Era demasiado tarde para hacer algo sobre el impulso que lo llevaba por encima de la borda, y el modo en que pasó la pierna por encima del borde y la plantó en cubierta lo obligó ahora a hacer una pirueta. Giró sobre el pie plantado, metiendo la otra pierna en el barco, dándoles por un instante la espalda a los pistoleros tendidos. El movimiento hizo que la pistola ametralladora volara en su correa. Se detuvo con fuerza plantando ambos pies en cubierta, y el arma giró a su alrededor hasta que la tuvo delante. La cogió con las dos manos, hincó una rodilla, y disparó una andanada al culo del hombre más cercano. Media docena de balas entraron en el cuerpo del blanco a través de la pelvis y continuaron por sus vísceras en la dirección general de su cerebro. Un segundo hombre se apoyó en el codo y miró hacia atrás para ver qué sucedía. Sokolov le borró la cara. El tercer hombre, más cerca de la proa, se puso en pie de un salto y saltó por la borda con un solo movimiento, perseguido por una andanada de balas de la pistola ametralladora. Sokolov soltó el arma y dejó que colgara de su cinta y empujó la Makarov en su funda. Se volvió hacia el aturdido barquero y señaló mar adentro. Entonces se tiró a la cubierta y se arrastró por el barco, pasando por encima de los dos hombres que se agitaban vagamente mientras morían, y se asomó entre dos neumáticos antes de retirar la cabeza. Tres estampidos sonaron a unos pocos metros de distancia: el tercer agente, probablemente disparándole desde detrás de una de aquellas columnas de piedra. Sokolov disparó varias veces a ciegas solo como medio de hacer que el hombre se lo pensara dos veces antes de exponerse. Pudo oír el motor acelerar y lo sintió moverse bajo su pecho. La siguiente vez que asomó la cabeza para echar una rápida ojeada, las columnas habían desaparecido en la bruma que ahora se había convertido en lluvia. El barquero continuó marcha atrás hasta que pudo alejarse lo suficiente, luego hizo dar media vuelta al barco y continuó recto.

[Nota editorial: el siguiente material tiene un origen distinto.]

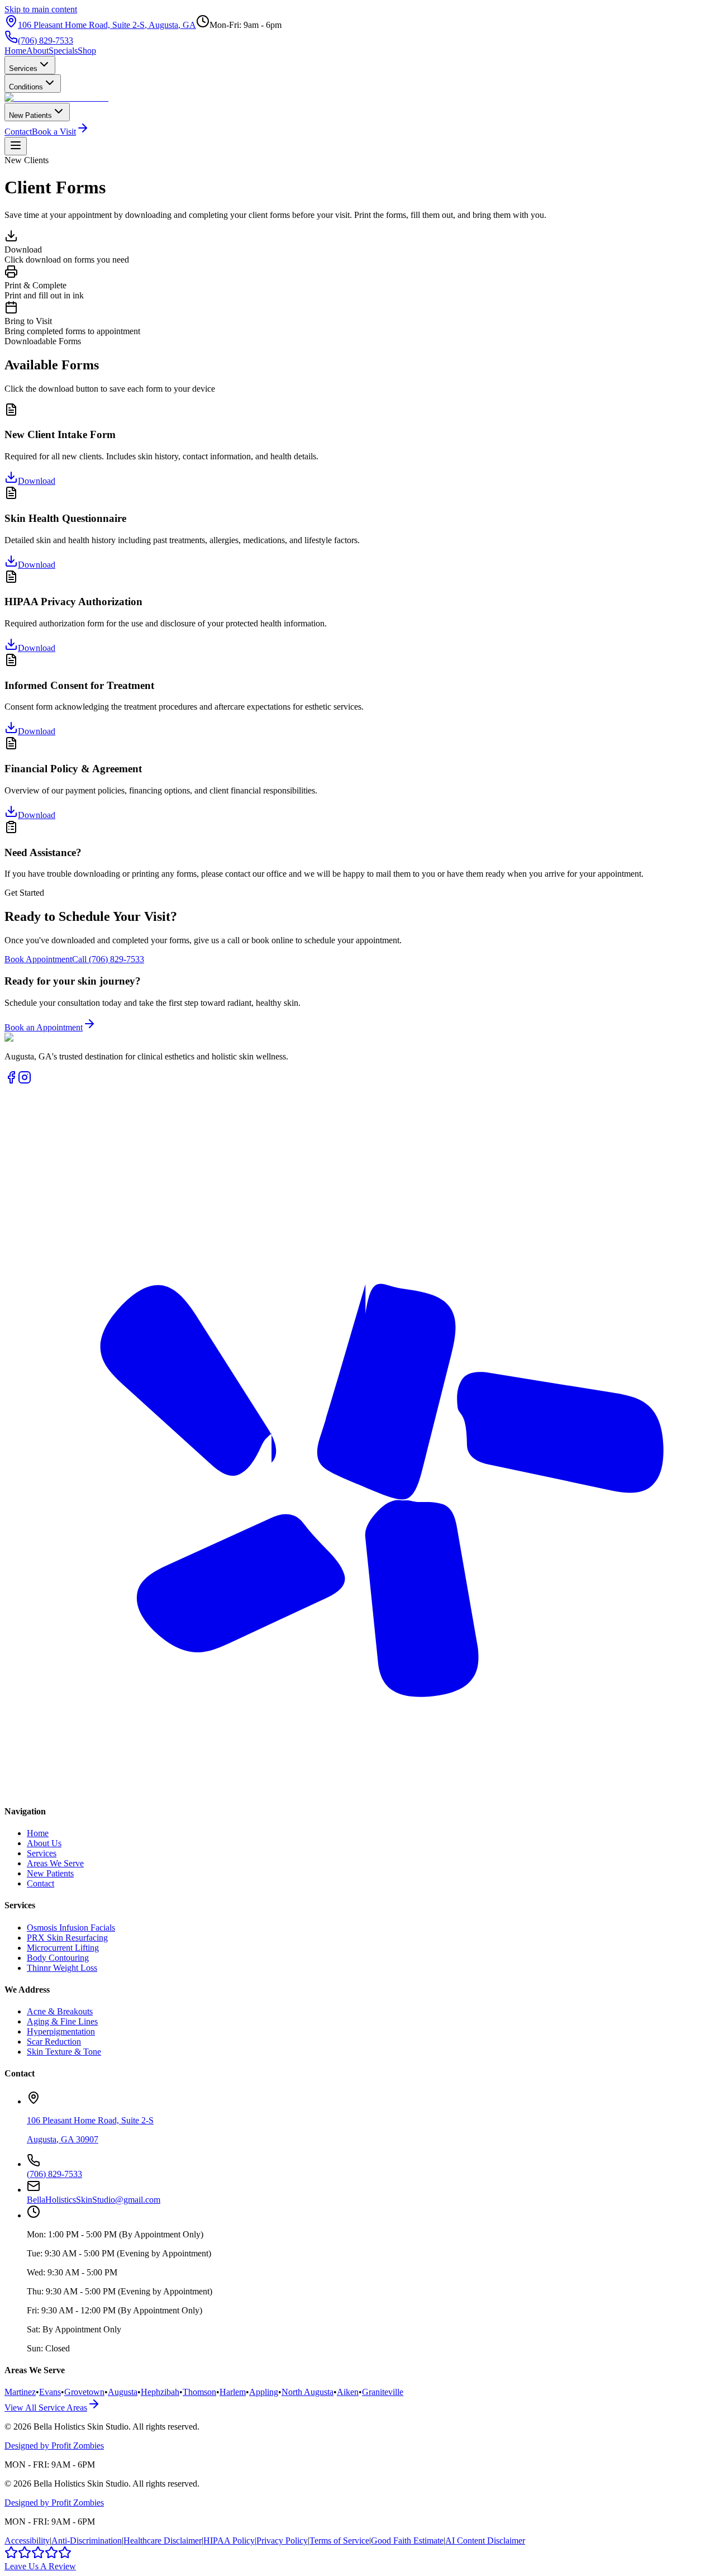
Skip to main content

Los disparos fueron absorbidos por el rugir de la marea creciente, y el zumbido del motor se apagó y desapareció a medida que el barco se alejaba de la isla. Olivia contuvo un ridículo impulso de gritar el nombre de Sokolov. Afianzó los pies bajo ella y se sentó en la plana superficie de la columna de piedra durante un minuto o dos, llevándose las manos a los oídos, esforzándose por escuchar... ¿qué? ¿Una llamada de socorro? ¿Gritos de agonía terminal? ¿Estática de walkie talkies? Pero no había nada, y se quedó preguntándose a sí misma si de verdad había oído algo.